PANNA COTTA: THE DINNER PARTY DREAM
Whilst I love making desserts, I am not everyone. Not everyone has the sweet tooth that I do. Not everyone feels comfortable turning out an elaborate end-of-meal creation.
But here’s what I do know: at some point, no matter how you feel about dessert, you’ll probably have to make one.

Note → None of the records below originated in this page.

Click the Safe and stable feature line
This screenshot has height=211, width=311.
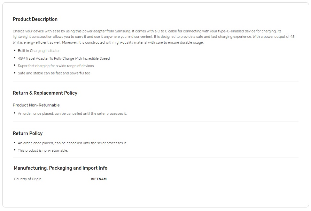(x=54, y=73)
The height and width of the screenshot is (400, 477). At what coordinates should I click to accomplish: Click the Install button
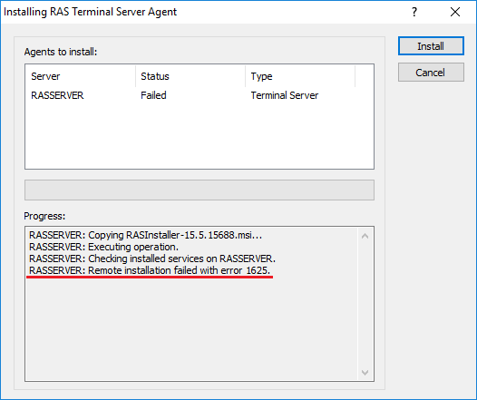tap(431, 46)
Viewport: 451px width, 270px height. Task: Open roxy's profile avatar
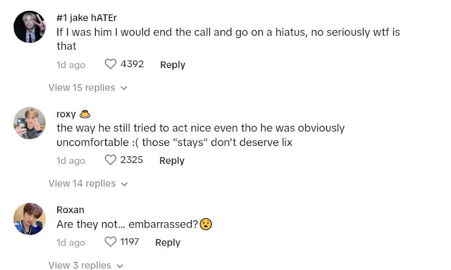pos(30,123)
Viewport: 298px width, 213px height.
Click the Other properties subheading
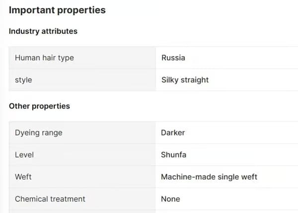[x=39, y=106]
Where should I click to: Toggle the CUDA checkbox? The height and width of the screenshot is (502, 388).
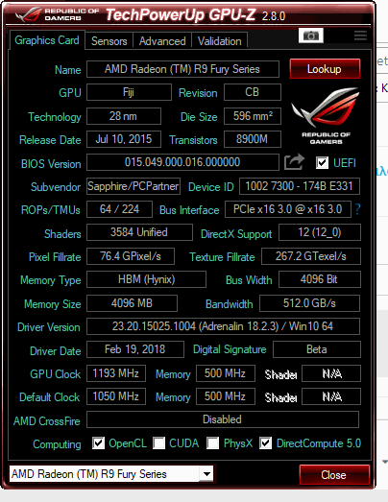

And when that time comes, you’ll be glad to have a recipe for panna cotta up your sleeve because it’s one of the easiest and most perfect desserts.
Here’s why panna cottas are so great:
They’re supremely easy, quick + cheap to make (1 pan, 5 ingredients, no need for the oven)
They strike the right balance between indulgence and lightness, making them the perfect end to a meal
They can be eaten by a wide range of people since they are both gluten and egg free (sadly the gelatine stops them from being vegetarian, though!)
They can be made up to 2 days ahead — ideal when you’re hosting a dinner party
What’s not to love?
THE SECRETS TO A GREAT PANNA COTTA (+ A NOTE ON GELATINE)
Panna cottas are a forgiving dessert — even a mediocre one is pretty nice — but my goodness, when they’re great they’re bloody delicious.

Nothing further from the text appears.